45Z Cuts ILUC from the GHG Equation
Complementing the shift toward domestic feedstocks, the OBBBA redefines how emissions are calculated—most notably by removing the controversial Indirect Land Use Change (ILUC) factor from the 45Z lifecycle GHG equation, which previously meant land-based feedstocks like grain and oilseed commodities did not qualify for 45Z. By excluding the ILUC,* every CI score for grain and oilseeds produced here in the U.S. will now be lower in 2026-2029, although it is still included in the calculation for 2025. The ILUC is still used in the GHG emissions lifecycle for the RFS for corn-based ethanol production, so there are inconsistencies in two federal programs (45Z tax credit and RFS minimum biofuel obligations) on how ILUC is factored in CI scores.

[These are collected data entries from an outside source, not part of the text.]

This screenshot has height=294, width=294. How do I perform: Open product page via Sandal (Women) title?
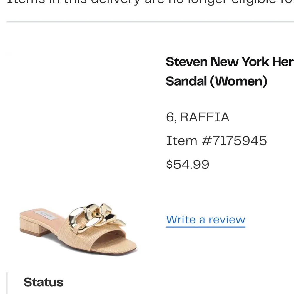[x=217, y=81]
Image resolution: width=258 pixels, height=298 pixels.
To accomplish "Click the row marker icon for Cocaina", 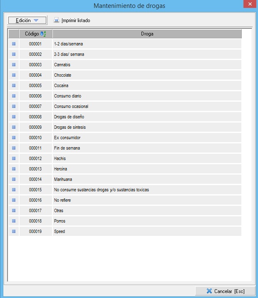I will (x=14, y=85).
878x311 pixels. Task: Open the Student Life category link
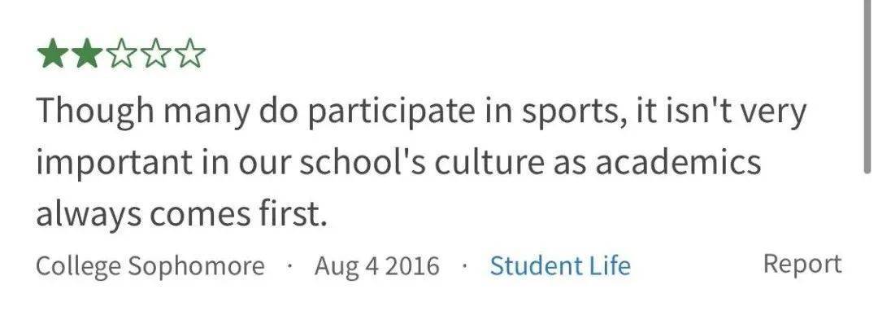[560, 265]
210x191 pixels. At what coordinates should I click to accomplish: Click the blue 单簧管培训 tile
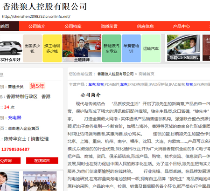[x=131, y=48]
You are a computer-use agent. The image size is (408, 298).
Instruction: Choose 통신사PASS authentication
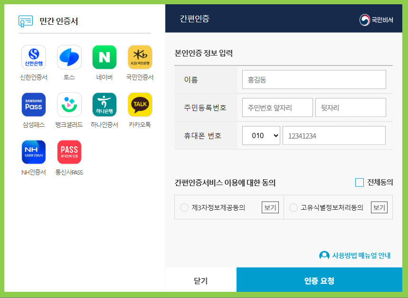click(69, 152)
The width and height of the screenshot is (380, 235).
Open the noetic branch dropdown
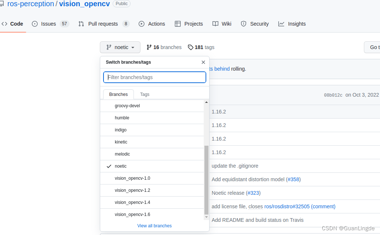coord(120,47)
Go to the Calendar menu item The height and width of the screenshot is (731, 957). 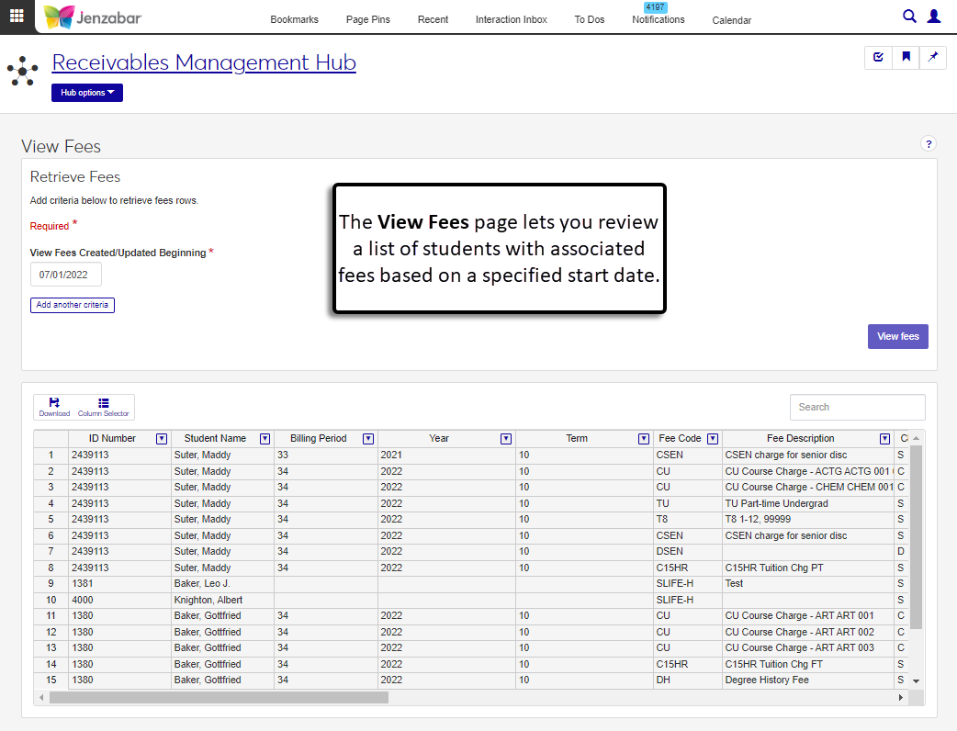(x=731, y=20)
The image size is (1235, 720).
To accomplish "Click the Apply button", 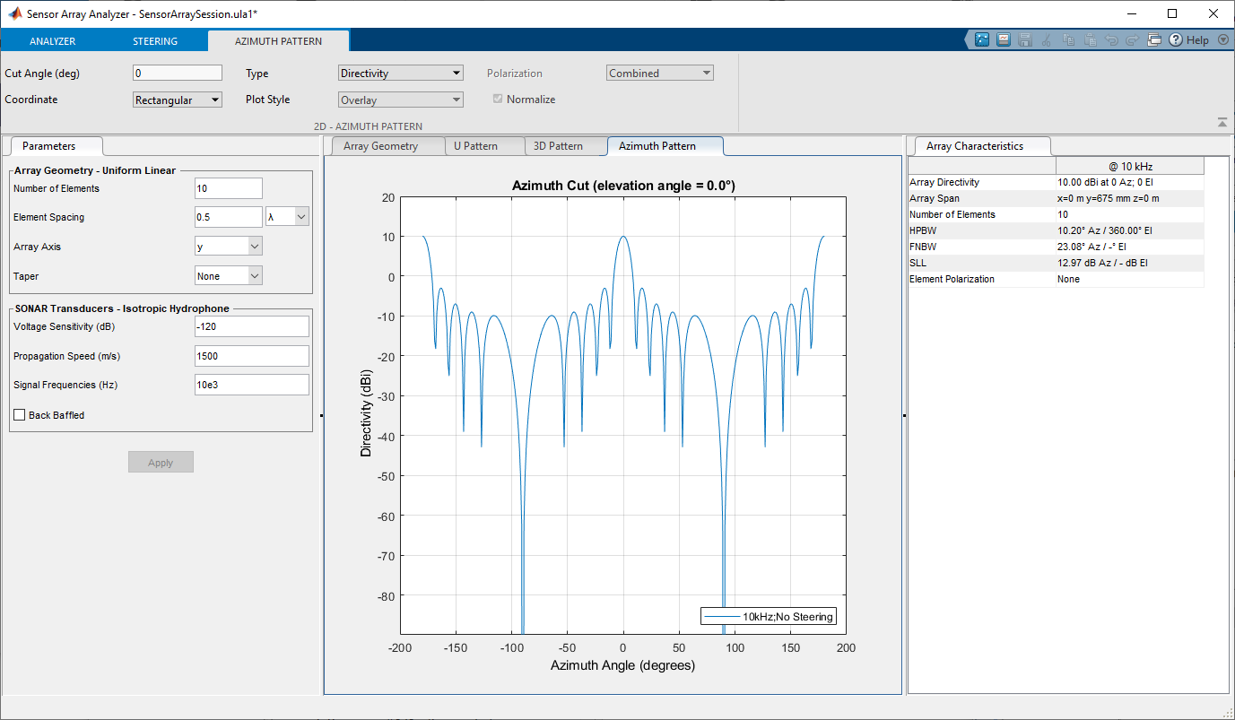I will (161, 463).
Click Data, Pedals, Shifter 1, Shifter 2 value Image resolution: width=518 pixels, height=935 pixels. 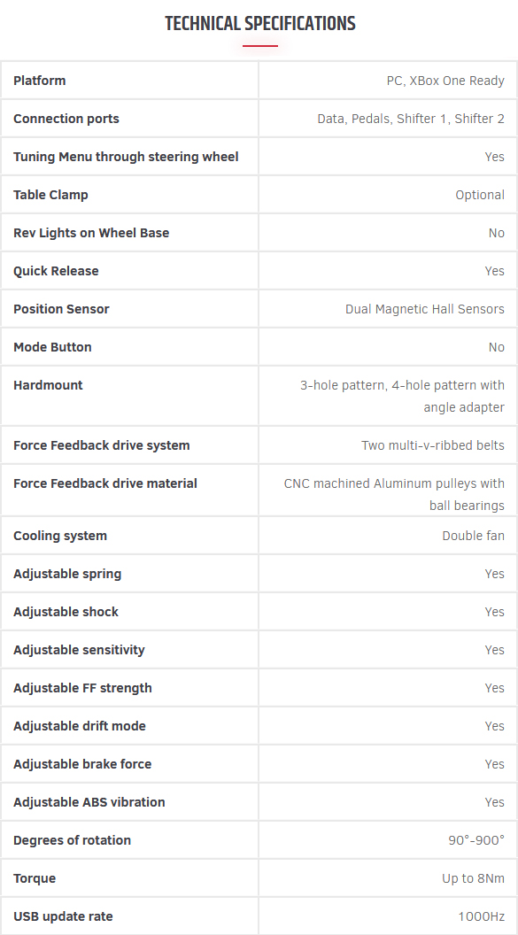[411, 119]
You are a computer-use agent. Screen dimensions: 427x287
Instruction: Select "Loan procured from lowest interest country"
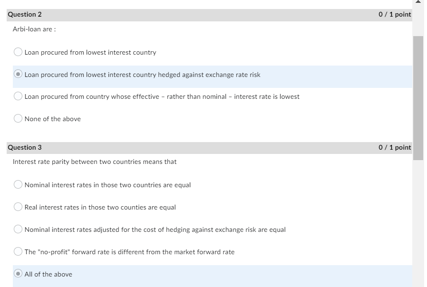[x=18, y=52]
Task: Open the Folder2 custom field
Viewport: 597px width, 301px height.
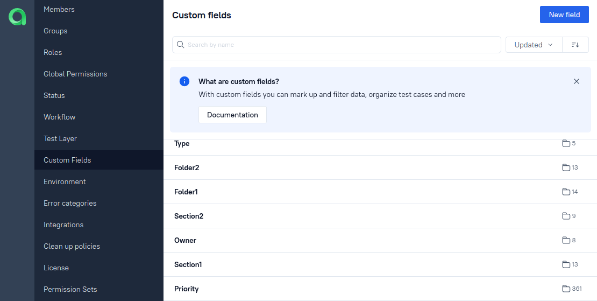Action: [x=187, y=167]

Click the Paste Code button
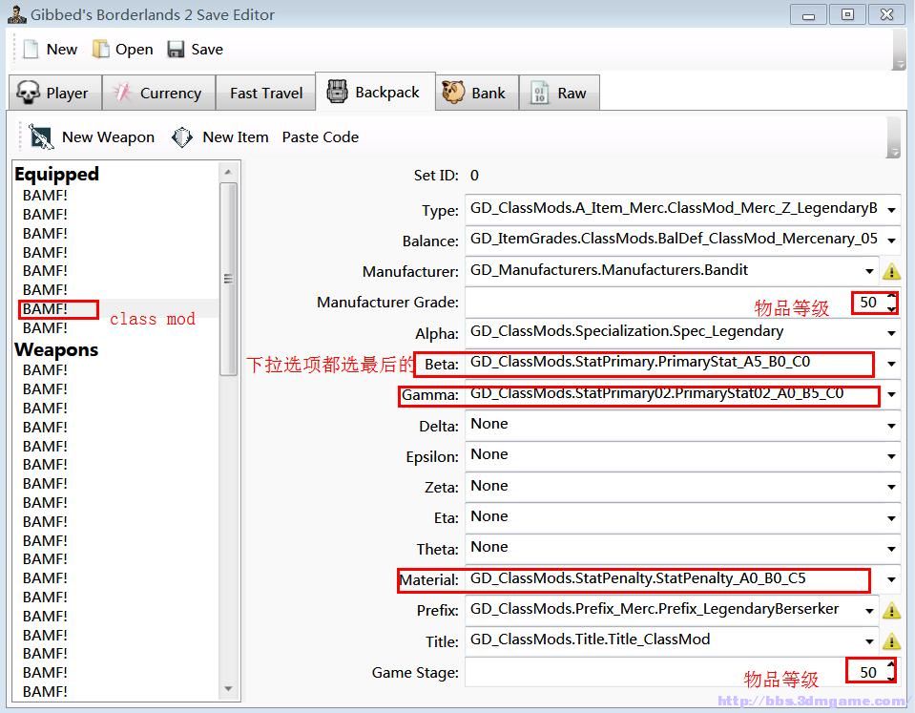click(320, 136)
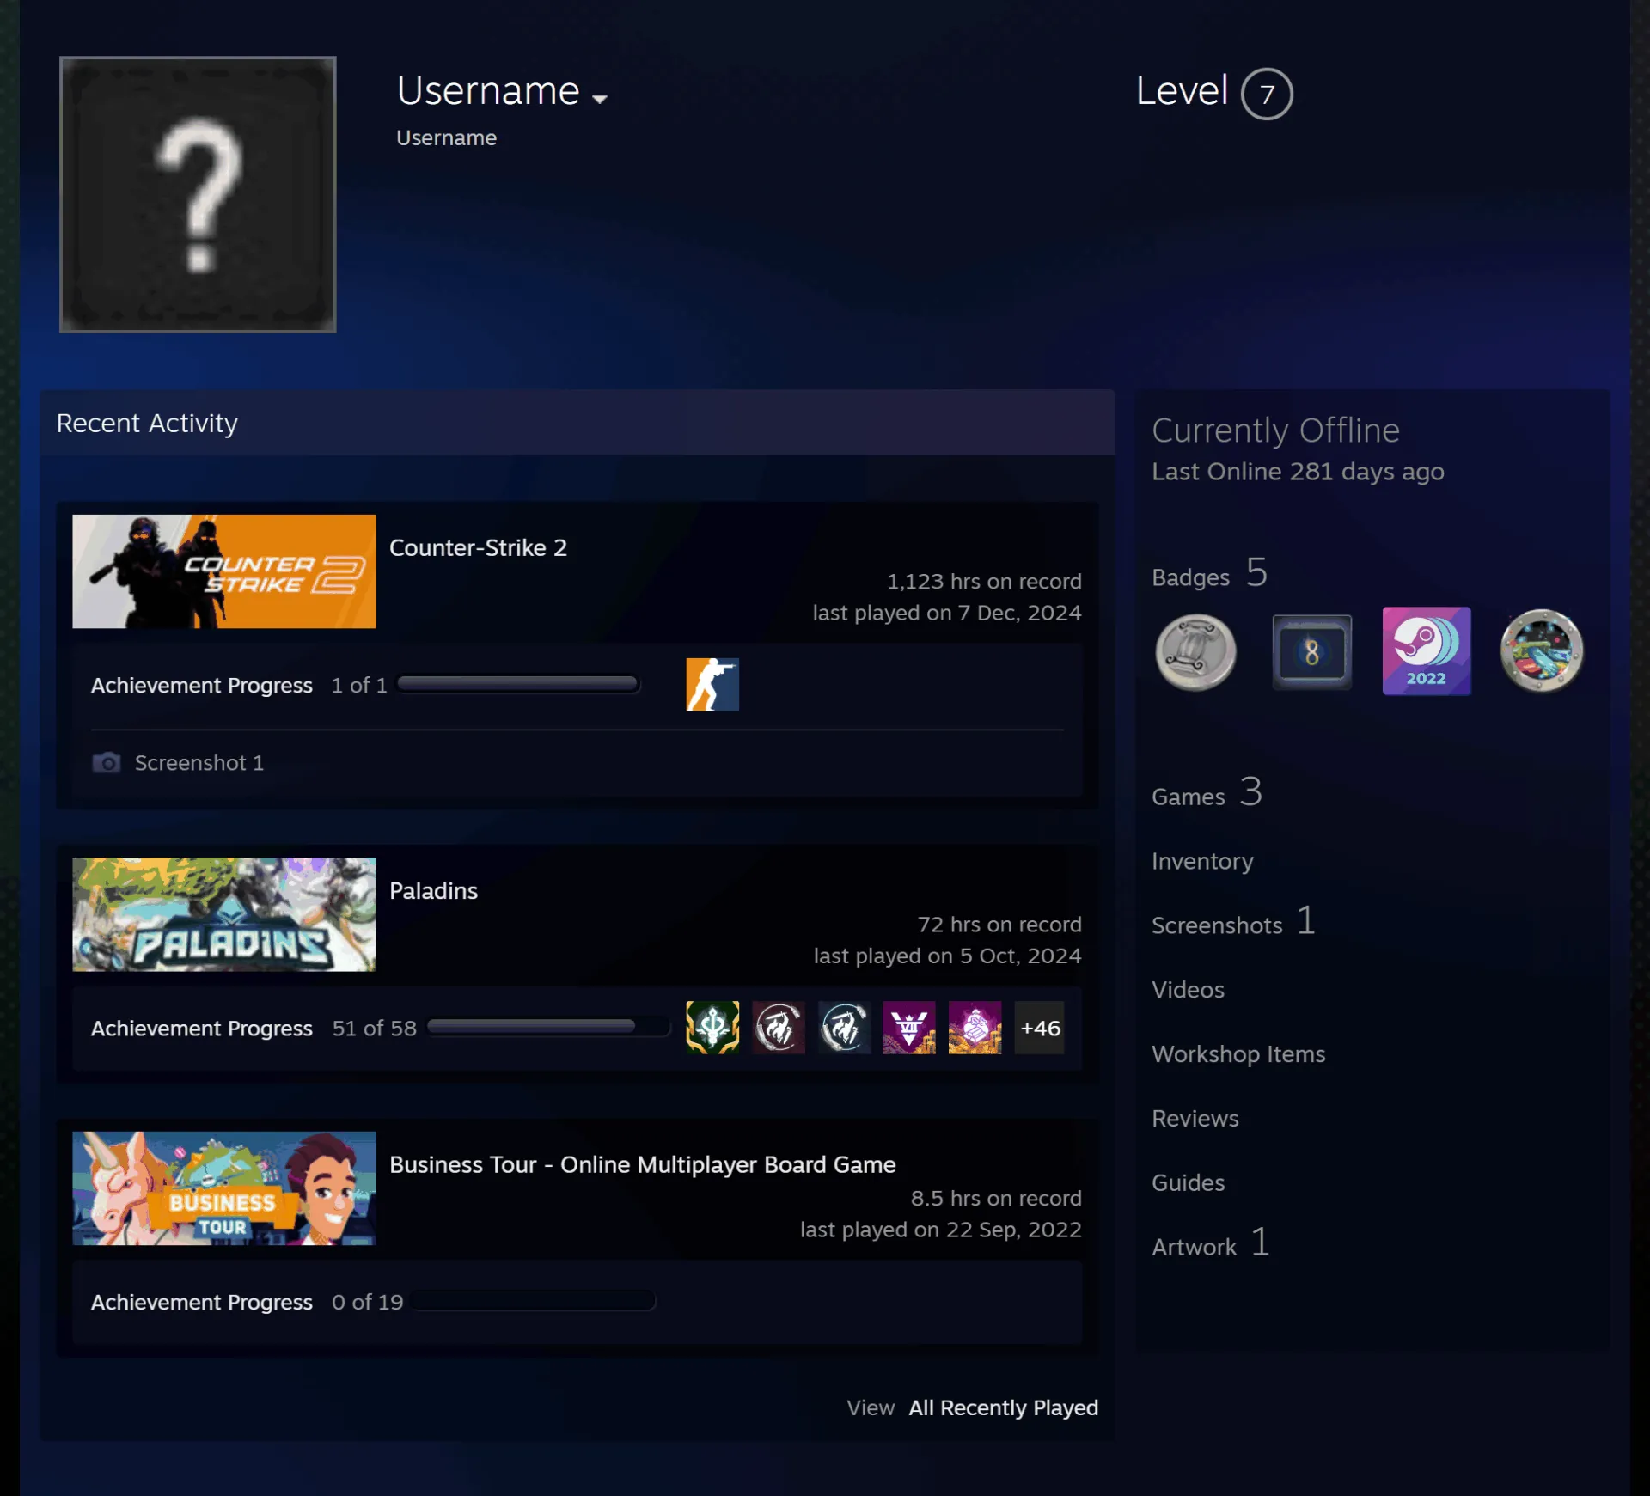
Task: Expand the Username dropdown arrow
Action: pos(600,99)
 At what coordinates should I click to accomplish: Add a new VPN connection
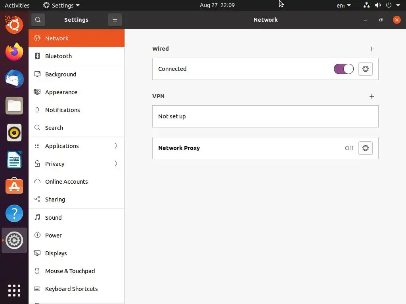point(372,97)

Suppose the RFS adopts the 45Z logic and removes ILUC from GHG/CI calculators. In that case, this should improve corn-based ethanol CI scores, giving ethanol producers a higher tax credit per gallon, potentially increasing ethanol production and thus more domestic consumption for corn.
Since the ILUC has been excluded from the GHG calculation, producers should see how this improves their CI score of grain and oilseed commodities and corresponding credit values, and they should discuss with local biofuel producers how the 45Z tax credit will be shared.
SAF’s Descent: Grounded by 45Z?
While removing the ILUC penalty improves prospects for land-based feedstocks, SAF faces new challenges under the revised 45Z tax credit framework. Previously eligible for up to $1.75/gallon tax credit, SAF now receives the same $1/gallon tax credit as other biofuels.10 SAF must still demonstrate a 50% reduction in GHG emissions. Still, SAF production is more complex and costly, requiring about two gallons of ethanol to produce one gallon of SAF from the alcohol-to-jet process.11 Under 45Z, credits cannot be stacked when multiple fuels are derived from the same feedstock, further limiting SAF’s appeal.
These constraints, along with rising costs and limited long-term federal support, have led many airlines12 and refiners to pause SAF investments.13 The Hydro-processed Esters and Fatty Acids (HEFA) process14 can produce SAF or renewable diesel. Most refiners have been prioritizing renewable diesel production (which is more profitable), with production doubling over the past two years. Given the revised and equivalent tax credit value, this trend is likely to continue.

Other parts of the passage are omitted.